▶ **REQUIRED TASK**:
Would you repeat the data word for word, starting at its first line and stopping after the line that contains "Action: pos(1556,54)"?

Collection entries
= = = = =

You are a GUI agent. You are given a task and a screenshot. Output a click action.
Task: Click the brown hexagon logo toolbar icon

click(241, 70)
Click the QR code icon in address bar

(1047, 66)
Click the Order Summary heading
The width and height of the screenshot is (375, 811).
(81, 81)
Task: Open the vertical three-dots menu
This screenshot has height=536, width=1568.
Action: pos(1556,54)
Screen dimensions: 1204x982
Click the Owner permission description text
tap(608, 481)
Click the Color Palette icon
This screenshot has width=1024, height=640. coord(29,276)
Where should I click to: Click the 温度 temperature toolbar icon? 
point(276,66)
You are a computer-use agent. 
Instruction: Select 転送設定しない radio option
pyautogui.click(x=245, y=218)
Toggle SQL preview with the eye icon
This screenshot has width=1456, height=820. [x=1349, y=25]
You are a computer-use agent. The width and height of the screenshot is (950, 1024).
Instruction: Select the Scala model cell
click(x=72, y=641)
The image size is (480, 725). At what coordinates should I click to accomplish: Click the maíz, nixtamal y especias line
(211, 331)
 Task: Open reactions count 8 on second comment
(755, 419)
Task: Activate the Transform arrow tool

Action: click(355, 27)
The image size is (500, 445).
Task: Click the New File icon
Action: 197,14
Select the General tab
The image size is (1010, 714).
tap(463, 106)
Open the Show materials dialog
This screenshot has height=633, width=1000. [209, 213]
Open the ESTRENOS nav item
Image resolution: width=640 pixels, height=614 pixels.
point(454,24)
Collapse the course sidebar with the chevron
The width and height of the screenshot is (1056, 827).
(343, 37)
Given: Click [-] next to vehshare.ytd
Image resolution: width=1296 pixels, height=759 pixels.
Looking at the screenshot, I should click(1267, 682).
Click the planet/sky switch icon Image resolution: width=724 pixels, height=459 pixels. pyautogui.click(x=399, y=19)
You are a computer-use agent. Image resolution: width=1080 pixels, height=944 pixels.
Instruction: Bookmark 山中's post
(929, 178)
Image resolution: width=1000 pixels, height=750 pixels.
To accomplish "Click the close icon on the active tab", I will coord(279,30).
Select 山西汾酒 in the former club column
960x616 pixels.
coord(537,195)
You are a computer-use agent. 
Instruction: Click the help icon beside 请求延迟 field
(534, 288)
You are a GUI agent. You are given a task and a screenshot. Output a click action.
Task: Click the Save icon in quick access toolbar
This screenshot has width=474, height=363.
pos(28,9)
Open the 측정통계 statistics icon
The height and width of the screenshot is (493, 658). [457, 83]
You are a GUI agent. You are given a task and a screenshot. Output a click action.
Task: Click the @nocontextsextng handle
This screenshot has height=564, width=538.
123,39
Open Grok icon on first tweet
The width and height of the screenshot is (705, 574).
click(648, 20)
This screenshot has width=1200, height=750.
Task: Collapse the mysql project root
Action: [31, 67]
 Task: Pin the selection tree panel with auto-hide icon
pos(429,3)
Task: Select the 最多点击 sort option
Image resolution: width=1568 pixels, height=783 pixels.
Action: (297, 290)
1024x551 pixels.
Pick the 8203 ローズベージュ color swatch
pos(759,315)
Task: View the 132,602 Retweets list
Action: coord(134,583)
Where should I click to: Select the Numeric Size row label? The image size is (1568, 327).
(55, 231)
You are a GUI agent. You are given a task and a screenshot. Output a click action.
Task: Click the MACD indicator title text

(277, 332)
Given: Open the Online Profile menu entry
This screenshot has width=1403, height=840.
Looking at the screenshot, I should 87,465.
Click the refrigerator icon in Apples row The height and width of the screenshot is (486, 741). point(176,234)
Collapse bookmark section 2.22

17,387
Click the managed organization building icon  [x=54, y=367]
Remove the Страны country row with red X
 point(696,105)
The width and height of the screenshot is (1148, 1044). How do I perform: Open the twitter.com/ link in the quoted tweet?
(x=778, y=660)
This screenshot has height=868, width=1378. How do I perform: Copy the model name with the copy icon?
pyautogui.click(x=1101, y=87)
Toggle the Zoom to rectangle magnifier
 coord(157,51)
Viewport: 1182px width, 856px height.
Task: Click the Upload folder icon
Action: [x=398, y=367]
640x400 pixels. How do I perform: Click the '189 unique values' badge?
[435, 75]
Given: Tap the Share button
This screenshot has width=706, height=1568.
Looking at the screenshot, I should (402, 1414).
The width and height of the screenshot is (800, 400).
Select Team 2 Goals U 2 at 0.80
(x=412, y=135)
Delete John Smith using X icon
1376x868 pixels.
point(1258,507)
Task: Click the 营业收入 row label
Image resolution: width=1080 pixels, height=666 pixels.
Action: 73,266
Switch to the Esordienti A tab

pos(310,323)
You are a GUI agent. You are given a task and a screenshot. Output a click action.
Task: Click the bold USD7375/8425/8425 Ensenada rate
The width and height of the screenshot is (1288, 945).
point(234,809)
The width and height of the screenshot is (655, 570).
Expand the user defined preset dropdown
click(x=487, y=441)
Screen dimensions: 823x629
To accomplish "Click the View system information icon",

= = = = =

▶ **FINAL ANSWER**:
You are a GUI agent. You are given a task and a screenshot. Output a click action.
Task: Click the brown hexagon logo toolbar icon

click(241, 70)
Click the QR code icon in address bar

(1047, 66)
Click the Order Summary heading
The width and height of the screenshot is (375, 811).
(81, 81)
Task: Open the vertical three-dots menu
This screenshot has height=536, width=1568.
Action: pos(1556,54)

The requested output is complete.